RedParaglider@reddit
I mean I talk about them because I can run them, but the fact is most people are unable to run a 27b, so it's pretty obvious. When qwen did that poll asking what size of models they should make I was really impressed that 120's came in at 20 percent.
With the rampocolypse probably lasting until mid 2027 I doubt that will change. I hope all my gamer and LLM Bros can get the hardware they need but I would probably tell people not to buy right now unless they really have to.
pmttyji@reddit (OP)
Till now, I'm in same club as my current laptop has only 8GB VRAM. I get it what you're saying.

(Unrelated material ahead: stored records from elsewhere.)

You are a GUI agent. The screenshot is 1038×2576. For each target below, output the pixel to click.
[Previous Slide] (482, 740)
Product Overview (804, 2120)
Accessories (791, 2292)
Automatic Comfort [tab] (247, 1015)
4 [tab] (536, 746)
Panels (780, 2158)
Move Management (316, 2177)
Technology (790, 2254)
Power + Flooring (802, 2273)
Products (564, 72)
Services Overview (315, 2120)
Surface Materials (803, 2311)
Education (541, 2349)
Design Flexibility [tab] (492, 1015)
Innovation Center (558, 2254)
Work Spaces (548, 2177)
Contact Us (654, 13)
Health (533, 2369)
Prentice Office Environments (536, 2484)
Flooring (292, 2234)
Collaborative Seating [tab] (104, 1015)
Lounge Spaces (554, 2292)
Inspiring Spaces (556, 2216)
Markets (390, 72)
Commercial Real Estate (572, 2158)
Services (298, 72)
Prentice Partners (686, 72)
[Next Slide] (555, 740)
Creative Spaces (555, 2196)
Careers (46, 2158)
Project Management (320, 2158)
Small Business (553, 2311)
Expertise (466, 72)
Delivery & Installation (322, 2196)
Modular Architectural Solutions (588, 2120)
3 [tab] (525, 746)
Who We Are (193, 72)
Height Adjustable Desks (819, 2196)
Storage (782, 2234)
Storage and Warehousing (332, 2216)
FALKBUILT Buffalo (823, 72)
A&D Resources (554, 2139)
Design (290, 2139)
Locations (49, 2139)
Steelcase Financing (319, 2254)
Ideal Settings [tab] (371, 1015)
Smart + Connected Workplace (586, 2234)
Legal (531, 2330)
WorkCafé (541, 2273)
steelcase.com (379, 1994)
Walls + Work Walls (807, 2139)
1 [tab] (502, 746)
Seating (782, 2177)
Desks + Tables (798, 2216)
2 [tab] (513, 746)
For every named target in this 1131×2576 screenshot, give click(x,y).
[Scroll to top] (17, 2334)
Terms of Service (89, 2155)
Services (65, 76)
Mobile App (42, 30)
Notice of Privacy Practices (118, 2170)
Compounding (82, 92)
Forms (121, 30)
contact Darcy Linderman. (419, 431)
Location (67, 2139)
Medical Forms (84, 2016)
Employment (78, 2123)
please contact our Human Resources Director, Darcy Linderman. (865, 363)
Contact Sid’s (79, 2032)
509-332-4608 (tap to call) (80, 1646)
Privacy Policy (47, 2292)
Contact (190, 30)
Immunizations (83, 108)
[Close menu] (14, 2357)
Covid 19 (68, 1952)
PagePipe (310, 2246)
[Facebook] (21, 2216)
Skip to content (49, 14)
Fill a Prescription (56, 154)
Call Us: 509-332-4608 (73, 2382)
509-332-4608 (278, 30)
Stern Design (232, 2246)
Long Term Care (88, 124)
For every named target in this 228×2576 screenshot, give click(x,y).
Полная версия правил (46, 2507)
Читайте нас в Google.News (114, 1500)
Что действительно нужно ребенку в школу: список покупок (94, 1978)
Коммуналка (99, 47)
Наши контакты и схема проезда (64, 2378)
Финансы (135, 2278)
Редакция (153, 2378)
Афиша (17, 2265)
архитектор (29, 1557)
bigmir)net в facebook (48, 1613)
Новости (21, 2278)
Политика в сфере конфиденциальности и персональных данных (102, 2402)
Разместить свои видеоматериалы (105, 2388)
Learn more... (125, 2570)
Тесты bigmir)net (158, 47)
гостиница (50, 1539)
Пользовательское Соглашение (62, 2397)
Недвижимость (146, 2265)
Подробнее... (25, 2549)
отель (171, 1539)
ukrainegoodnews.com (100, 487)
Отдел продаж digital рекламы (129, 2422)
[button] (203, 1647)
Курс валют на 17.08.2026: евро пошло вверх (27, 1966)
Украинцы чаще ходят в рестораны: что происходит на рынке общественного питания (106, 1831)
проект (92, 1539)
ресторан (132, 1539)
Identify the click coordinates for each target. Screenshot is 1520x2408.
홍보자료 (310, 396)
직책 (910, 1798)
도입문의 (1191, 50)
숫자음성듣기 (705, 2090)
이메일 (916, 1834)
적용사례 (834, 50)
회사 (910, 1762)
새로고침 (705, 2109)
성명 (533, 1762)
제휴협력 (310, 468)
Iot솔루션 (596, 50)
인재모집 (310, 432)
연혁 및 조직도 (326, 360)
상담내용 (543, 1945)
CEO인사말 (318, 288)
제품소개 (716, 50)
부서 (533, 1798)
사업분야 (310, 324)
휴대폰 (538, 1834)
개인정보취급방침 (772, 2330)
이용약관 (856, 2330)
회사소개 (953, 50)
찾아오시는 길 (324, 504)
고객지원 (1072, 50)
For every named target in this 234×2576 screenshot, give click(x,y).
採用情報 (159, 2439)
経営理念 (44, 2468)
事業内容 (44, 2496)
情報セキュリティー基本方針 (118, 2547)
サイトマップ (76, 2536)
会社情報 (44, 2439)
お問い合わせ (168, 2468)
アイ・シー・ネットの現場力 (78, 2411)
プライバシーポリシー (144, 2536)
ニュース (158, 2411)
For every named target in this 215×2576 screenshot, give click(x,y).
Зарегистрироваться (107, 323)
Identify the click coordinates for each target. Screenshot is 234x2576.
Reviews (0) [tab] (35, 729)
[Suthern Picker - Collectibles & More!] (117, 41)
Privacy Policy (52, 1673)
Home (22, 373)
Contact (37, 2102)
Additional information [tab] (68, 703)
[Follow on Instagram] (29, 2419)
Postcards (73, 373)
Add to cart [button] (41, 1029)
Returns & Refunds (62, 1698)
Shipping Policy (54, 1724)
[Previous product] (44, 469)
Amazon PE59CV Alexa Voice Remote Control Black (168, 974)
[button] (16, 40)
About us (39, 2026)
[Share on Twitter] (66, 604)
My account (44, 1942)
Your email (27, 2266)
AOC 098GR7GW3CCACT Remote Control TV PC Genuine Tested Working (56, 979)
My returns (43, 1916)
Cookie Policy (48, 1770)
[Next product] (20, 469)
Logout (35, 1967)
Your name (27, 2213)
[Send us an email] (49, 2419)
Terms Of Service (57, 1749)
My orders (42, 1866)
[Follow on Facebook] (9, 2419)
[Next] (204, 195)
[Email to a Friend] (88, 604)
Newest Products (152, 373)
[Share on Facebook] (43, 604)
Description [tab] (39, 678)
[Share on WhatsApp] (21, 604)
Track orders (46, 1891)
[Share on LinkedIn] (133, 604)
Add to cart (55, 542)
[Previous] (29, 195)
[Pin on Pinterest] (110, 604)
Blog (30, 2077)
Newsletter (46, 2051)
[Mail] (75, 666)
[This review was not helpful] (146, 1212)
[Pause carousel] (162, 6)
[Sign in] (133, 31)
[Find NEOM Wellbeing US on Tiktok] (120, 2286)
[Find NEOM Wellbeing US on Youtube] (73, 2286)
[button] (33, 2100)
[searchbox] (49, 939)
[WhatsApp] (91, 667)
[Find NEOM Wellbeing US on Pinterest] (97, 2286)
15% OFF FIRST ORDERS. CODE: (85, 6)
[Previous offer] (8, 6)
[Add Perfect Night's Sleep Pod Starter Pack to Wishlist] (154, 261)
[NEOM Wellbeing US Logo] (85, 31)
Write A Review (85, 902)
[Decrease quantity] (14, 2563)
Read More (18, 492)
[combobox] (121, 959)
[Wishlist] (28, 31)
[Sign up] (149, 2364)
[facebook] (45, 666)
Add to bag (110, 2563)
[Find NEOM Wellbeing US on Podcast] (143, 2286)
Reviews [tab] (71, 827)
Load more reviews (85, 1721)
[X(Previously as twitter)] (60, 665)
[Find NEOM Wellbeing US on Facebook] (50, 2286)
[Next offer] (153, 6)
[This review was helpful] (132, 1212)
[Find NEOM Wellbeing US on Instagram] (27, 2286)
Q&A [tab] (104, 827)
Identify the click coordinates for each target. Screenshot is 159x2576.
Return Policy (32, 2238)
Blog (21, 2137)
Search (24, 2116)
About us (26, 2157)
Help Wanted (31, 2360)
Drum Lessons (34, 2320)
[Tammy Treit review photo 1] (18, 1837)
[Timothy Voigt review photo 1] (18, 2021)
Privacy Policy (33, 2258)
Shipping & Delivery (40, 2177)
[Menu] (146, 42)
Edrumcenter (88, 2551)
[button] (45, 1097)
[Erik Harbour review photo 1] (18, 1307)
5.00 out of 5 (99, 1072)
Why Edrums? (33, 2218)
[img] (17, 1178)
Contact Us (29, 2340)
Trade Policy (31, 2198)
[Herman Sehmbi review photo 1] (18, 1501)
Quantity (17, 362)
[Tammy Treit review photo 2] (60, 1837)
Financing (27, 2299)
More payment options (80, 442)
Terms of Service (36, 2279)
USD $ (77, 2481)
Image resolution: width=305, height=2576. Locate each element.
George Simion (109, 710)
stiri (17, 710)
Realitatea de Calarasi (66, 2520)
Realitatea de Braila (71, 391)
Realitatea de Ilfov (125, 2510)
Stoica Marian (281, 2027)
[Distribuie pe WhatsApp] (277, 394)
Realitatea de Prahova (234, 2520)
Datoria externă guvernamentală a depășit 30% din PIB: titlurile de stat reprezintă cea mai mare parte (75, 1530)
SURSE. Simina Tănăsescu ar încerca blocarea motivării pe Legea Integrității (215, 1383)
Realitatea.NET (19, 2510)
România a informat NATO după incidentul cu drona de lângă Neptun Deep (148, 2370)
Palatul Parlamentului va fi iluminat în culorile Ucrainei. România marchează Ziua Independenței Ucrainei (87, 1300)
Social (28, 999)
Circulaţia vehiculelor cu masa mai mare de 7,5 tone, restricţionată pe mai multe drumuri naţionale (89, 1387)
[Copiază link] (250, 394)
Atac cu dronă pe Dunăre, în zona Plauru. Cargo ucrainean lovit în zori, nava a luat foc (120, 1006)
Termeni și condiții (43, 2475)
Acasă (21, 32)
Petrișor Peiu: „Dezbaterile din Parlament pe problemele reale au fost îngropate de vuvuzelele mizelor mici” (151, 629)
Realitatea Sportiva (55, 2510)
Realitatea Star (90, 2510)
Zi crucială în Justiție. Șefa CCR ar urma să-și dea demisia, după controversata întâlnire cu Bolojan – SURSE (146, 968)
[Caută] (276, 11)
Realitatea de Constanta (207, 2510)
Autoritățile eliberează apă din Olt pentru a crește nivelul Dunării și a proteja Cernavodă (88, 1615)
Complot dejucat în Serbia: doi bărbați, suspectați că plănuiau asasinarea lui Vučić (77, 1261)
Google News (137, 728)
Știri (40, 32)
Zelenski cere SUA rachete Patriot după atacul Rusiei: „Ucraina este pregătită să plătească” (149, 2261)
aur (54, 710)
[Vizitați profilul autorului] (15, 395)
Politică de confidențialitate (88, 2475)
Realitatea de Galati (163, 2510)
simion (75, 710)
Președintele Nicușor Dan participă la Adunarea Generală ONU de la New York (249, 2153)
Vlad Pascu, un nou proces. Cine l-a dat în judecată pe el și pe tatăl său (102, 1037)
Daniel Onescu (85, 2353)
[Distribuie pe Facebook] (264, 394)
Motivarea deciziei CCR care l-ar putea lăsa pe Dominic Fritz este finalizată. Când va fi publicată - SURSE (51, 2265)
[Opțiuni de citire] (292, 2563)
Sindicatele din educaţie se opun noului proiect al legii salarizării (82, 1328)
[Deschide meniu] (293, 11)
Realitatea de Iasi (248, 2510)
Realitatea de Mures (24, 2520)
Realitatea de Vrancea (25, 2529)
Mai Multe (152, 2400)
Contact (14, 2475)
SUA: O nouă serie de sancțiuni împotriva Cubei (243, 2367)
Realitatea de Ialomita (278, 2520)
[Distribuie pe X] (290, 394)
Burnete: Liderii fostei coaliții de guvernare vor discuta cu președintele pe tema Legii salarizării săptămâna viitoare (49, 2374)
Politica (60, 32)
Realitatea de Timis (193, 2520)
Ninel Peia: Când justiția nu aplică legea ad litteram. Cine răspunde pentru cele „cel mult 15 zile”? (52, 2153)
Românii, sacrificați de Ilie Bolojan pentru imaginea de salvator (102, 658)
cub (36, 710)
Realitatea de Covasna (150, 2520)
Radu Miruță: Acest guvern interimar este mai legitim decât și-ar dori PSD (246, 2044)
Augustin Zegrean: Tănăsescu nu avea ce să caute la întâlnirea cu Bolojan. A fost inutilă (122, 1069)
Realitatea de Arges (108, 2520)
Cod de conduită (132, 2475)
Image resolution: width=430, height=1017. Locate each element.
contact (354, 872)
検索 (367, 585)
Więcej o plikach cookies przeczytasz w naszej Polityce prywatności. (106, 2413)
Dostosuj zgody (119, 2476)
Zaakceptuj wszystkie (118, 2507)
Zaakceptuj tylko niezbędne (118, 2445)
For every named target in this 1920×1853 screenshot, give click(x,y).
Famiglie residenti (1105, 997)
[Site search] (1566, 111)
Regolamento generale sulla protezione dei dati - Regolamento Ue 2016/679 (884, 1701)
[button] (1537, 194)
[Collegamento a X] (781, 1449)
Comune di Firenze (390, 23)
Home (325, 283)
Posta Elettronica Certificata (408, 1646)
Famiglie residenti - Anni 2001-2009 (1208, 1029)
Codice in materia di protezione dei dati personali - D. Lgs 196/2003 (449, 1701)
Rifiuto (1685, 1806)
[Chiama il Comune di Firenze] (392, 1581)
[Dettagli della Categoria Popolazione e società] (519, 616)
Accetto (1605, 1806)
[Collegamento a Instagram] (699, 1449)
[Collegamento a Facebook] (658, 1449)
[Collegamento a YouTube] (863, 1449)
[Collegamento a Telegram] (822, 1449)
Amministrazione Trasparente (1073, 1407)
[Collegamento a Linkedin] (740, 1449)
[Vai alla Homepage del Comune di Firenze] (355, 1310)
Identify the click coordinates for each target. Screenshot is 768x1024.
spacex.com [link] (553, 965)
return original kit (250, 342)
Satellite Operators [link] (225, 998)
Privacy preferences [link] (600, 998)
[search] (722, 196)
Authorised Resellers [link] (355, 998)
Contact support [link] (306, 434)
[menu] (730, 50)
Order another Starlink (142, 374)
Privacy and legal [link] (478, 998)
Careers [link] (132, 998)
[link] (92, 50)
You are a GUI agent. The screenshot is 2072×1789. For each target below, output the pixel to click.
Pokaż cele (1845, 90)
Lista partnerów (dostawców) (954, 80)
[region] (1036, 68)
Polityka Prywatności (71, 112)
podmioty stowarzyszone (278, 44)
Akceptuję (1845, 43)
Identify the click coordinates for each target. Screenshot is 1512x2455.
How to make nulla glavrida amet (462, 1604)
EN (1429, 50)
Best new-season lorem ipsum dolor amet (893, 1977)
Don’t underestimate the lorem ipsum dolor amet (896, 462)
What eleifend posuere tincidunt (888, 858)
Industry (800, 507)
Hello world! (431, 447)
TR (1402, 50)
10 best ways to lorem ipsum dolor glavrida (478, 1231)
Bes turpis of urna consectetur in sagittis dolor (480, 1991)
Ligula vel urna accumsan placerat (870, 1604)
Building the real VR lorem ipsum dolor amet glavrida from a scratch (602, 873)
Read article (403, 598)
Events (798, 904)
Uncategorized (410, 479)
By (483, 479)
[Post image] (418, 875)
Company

But my point is people talk more about small models like you mentioned & large models like Kimi-K2.5, Deepseek-R1/V3, GLM-5.1. But didn't see much on Middle ground. Individually models like GLM-4.5-Air, GPT-OSS-120B, Qwen3-Coder-Next, Qwen3.5-120B, MiniMax-M2.5, Qwen3-235B-A22B & Qwen3.5-397B got good feedbacks separately.
Maybe threads like this could help Model creators to create models in mentioned range.